**Ziel der Aufgabe a**
Finde jede Zeile der Auflistung, in der das Wort "thumbnail" vorkommt, und schreib diese Zeilen ab.

**Vorliegender Text**
Sind die Softwarepreise zu hoch?

23.04.1976

Maximilian Wieland, Leiter der EDV-Abteilung, Bayerische Beamtenversicherung, München.

Angesichts des ständig zunehmenden Angebotes an Standard-Anwender-Software erscheint es verwunderlich, daß davon in der Praxis doch recht wenig Gebraucht gemacht wird. Die Anwender bauen - jedenfalls in der großen Datentechnik - noch weitgehend auf eigenentwicklung: vielfach sogar dann, wenn bekannt ist, daß entsprechende Softwarepakete auf dem Markt sind.

Wie ist dieses - auf den ersten Blick unwirtschaftlich und unlogisch erscheinende - Verhalten zu erklären?

Wenn wir alle sachlich nicht zu begründenden Einwände beiseite lassen, dann bleibt als wichtigstes Gegenargument der Preis.

Von Softwarehäusern entwickelte Standardsoftware ist, selbst wenn es sich um Spitzenprodukte handelt, kein absolut gleichwertiger Ersatz für anwendereigene Entwicklungen. Allein deshalb nicht, weil der Anwender bei Eigenprogrammierung Art und Umfang der Strukturierung und Dokumentation bestimmt und weil er Mitarbeiter hat, die das System kennen und warten. bei Fremdsoftware muß er hier gewisse Abstriche in Kauf nehmen. Diese Nachteile muß der Software-Anbieter durch einen günstigen Preis kompensieren, das heißt, er muß den Anwender davon überzeugen, daß das Angebot trotz der genannten Risiken in Hinblick auf die zu erwartenden Kosten der Eigenentwicklung Vorteile bringt. Warum gelingt dies so oft nicht?

Der Software-Vertriebsmann hat es schwer bei Interessenten, die ihre tatsächlichen Eigenkosten nicht kennen (oder nicht kennen wollen). Sei es, weil sie die Entwicklungszeiten nicht oder nicht richtig schätzten, sei es, weil Ihnen der Personalaufwand nicht hinreichend bekannt ist. Hier sieht man den Preis für das Softwarepaket als eine - große - Summe und winkt ab.

Aber auch Anwendern, die ihre Eigenkosten sehr präzise ermitteln, sind die Softwarepreise oft zu hoch. Sie wissen zwar, daß der geforderte Preis unter den Eigenkosten liegt. Sie sind aber auch sachkundig genug, den Entwicklungsaufwand für das Standard-Softwarepaket abschätzen zu können.

**Ziel der Aufgabe b**
Fasse den Text über Softwarepreise in drei Sätzen zusammen.

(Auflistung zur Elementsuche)
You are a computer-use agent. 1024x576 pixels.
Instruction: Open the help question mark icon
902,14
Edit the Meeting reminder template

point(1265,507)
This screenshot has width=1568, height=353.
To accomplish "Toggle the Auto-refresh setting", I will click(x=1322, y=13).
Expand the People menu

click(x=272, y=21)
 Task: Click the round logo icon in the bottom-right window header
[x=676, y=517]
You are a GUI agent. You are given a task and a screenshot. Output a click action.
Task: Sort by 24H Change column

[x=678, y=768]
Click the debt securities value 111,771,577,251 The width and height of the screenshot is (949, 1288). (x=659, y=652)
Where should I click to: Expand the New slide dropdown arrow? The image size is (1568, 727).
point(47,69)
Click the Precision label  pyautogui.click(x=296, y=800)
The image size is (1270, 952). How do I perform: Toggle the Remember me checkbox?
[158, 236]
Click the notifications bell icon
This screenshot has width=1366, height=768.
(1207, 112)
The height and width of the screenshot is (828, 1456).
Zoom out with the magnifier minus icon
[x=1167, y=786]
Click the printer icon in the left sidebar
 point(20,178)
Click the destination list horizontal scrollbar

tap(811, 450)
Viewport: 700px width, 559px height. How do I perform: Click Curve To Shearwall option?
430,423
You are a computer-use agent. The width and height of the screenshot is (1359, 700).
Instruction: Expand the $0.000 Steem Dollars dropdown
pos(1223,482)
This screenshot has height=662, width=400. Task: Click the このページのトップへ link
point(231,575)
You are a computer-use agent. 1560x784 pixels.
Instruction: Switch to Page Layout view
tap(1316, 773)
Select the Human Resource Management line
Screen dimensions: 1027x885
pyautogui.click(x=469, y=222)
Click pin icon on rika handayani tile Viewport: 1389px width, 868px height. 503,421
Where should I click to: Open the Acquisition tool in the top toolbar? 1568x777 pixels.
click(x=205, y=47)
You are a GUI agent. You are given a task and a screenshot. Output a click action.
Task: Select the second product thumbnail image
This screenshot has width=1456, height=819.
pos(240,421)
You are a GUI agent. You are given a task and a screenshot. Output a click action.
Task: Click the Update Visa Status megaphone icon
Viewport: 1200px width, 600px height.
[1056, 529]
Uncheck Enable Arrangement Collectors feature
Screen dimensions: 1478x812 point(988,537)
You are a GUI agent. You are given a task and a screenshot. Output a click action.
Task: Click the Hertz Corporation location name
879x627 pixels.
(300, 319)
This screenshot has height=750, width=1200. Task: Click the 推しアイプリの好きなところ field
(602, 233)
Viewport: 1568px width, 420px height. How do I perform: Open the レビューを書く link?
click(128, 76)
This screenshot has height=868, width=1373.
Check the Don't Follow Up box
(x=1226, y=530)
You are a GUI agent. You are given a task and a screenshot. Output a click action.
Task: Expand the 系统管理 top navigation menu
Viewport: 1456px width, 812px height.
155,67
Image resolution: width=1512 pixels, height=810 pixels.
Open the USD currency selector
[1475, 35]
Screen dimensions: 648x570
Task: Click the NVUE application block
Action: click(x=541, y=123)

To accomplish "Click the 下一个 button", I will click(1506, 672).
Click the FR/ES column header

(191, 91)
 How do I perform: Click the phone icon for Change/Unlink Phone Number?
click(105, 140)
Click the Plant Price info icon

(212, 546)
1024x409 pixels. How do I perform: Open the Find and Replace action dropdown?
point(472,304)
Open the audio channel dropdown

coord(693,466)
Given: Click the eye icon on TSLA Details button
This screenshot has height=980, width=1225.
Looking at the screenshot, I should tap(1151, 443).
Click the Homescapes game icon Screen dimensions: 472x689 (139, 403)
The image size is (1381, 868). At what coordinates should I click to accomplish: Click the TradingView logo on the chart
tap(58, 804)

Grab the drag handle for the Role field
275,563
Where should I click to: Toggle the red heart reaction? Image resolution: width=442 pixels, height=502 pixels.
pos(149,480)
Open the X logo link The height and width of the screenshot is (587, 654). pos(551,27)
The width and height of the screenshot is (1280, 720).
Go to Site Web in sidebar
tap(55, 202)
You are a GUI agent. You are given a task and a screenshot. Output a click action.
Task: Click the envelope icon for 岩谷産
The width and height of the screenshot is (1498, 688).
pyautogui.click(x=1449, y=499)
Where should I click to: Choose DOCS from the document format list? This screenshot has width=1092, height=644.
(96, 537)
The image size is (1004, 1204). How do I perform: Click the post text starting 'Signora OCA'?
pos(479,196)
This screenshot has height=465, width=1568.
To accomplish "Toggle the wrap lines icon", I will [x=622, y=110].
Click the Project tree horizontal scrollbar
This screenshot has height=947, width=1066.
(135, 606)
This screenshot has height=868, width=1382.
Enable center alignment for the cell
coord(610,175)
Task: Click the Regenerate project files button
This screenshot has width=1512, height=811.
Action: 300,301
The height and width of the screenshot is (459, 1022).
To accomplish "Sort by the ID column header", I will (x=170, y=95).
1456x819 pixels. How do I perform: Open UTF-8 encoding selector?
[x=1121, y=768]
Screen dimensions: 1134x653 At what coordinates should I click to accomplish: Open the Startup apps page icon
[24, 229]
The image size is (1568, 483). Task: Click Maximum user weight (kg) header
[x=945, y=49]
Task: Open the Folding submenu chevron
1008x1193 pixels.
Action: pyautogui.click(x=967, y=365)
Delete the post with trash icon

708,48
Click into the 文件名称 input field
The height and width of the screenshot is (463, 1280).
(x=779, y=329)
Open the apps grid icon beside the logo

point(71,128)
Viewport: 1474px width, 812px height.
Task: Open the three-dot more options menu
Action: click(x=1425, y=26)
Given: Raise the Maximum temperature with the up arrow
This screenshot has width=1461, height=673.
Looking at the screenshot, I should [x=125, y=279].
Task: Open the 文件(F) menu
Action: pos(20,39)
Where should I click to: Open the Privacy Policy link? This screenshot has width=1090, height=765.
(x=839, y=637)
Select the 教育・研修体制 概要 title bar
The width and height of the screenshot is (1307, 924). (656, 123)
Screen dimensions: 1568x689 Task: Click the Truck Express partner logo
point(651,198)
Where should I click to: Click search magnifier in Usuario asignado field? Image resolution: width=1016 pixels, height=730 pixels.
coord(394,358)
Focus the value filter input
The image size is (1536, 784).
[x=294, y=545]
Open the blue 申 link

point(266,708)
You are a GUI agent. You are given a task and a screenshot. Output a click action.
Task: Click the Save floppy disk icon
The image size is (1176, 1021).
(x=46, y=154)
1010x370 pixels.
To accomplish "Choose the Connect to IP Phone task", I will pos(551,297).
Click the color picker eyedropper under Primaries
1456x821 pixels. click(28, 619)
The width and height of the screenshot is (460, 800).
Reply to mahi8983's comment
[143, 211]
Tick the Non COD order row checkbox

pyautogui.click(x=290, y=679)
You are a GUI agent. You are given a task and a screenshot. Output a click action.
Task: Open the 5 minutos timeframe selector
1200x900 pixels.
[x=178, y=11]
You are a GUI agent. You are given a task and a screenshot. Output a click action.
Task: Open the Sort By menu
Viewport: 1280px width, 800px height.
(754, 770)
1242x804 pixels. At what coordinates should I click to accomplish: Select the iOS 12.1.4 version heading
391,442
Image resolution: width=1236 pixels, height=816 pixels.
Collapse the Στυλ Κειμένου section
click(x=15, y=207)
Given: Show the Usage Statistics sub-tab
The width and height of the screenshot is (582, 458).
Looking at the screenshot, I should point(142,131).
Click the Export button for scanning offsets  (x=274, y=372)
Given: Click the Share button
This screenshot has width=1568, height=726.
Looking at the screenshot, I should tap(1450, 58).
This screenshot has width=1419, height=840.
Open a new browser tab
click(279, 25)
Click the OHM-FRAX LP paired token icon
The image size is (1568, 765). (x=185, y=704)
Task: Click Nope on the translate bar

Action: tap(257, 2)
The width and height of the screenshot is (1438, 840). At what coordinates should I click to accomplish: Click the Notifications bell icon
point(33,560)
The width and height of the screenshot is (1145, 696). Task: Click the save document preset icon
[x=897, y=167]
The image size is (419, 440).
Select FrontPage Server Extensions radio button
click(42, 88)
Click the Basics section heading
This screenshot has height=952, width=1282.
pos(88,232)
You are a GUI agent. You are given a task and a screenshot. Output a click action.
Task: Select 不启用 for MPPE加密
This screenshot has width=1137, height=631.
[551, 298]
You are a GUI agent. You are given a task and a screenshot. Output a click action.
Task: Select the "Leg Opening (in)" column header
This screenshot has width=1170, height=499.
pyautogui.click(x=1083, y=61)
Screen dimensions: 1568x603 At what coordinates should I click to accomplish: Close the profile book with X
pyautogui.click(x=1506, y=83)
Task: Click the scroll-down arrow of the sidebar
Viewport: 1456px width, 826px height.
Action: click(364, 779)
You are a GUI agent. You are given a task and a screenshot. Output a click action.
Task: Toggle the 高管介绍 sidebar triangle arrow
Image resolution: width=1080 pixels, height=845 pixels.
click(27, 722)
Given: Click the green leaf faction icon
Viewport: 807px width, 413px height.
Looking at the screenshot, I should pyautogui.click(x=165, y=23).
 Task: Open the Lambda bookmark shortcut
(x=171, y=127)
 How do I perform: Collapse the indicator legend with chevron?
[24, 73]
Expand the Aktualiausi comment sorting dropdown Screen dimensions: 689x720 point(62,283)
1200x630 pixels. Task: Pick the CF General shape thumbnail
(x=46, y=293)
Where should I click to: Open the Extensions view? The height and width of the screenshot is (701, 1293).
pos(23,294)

**Vollständige Lösung a**
Task: Select the second product thumbnail image
1200x630 pixels. Task: Pick the CF General shape thumbnail

**Vollständige Lösung b**
Obwohl es immer mehr Standardsoftware gibt, setzen die Anwender in der großen Datentechnik noch weitgehend auf Eigenentwicklung, und als wichtigstes Gegenargument bleibt der Preis. Da Standardsoftware kein gleichwertiger Ersatz für eigene Entwicklungen ist, muss der Anbieter diese Nachteile durch einen günstigen Preis ausgleichen, was oft nicht gelingt. Interessenten, die ihre Eigenkosten nicht kennen, sehen nur die große Summe und winken ab, und selbst Anwendern, die ihre Eigenkosten genau ermitteln, sind die Preise oft zu hoch.